## ACTION ITEM:
Please output each entry exactly as it appears.

──────────────────────────────

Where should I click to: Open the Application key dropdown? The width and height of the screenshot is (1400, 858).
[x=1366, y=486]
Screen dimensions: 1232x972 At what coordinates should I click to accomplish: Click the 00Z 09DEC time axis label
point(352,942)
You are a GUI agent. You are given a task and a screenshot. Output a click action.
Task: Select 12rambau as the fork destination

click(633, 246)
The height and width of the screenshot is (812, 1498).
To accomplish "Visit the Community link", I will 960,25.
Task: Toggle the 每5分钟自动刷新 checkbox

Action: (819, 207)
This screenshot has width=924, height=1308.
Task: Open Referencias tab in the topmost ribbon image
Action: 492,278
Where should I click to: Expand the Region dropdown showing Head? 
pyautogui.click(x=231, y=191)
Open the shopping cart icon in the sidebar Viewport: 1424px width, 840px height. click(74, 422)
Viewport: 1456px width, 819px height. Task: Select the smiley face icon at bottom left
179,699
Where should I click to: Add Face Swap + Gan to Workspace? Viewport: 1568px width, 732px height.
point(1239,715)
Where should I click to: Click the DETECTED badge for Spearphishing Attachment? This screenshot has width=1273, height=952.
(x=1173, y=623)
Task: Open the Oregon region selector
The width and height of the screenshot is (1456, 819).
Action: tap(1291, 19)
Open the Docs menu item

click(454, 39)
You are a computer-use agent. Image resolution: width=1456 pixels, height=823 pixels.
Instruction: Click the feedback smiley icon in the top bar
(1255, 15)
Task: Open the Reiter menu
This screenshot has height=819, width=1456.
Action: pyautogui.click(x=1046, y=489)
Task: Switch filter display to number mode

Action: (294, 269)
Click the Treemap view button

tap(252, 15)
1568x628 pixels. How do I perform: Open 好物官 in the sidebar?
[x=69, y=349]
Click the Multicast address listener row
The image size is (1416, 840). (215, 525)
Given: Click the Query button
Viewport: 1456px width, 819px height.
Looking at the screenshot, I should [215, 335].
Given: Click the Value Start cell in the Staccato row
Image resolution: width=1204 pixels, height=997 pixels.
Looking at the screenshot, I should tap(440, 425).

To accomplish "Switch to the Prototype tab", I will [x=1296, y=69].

──────────────────────────────

## YOUR SOLUTION:
Where should I click to: Open the Application key dropdown? The width and height of the screenshot is (1400, 858).
[x=1366, y=486]
Screen dimensions: 1232x972 At what coordinates should I click to accomplish: Click the 00Z 09DEC time axis label
point(352,942)
You are a GUI agent. You are given a task and a screenshot. Output a click action.
Task: Select 12rambau as the fork destination

click(633, 246)
The height and width of the screenshot is (812, 1498).
To accomplish "Visit the Community link", I will 960,25.
Task: Toggle the 每5分钟自动刷新 checkbox

Action: (819, 207)
This screenshot has width=924, height=1308.
Task: Open Referencias tab in the topmost ribbon image
Action: 492,278
Where should I click to: Expand the Region dropdown showing Head? 
pyautogui.click(x=231, y=191)
Open the shopping cart icon in the sidebar Viewport: 1424px width, 840px height. click(74, 422)
Viewport: 1456px width, 819px height. Task: Select the smiley face icon at bottom left
179,699
Where should I click to: Add Face Swap + Gan to Workspace? Viewport: 1568px width, 732px height.
point(1239,715)
Where should I click to: Click the DETECTED badge for Spearphishing Attachment? This screenshot has width=1273, height=952.
(x=1173, y=623)
Task: Open the Oregon region selector
The width and height of the screenshot is (1456, 819).
Action: tap(1291, 19)
Open the Docs menu item

click(454, 39)
You are a computer-use agent. Image resolution: width=1456 pixels, height=823 pixels.
Instruction: Click the feedback smiley icon in the top bar
(1255, 15)
Task: Open the Reiter menu
This screenshot has height=819, width=1456.
Action: pyautogui.click(x=1046, y=489)
Task: Switch filter display to number mode

Action: (294, 269)
Click the Treemap view button

tap(252, 15)
1568x628 pixels. How do I perform: Open 好物官 in the sidebar?
[x=69, y=349]
Click the Multicast address listener row
The image size is (1416, 840). (215, 525)
Given: Click the Query button
Viewport: 1456px width, 819px height.
Looking at the screenshot, I should [215, 335].
Given: Click the Value Start cell in the Staccato row
Image resolution: width=1204 pixels, height=997 pixels.
Looking at the screenshot, I should tap(440, 425).

To accomplish "Switch to the Prototype tab", I will [x=1296, y=69].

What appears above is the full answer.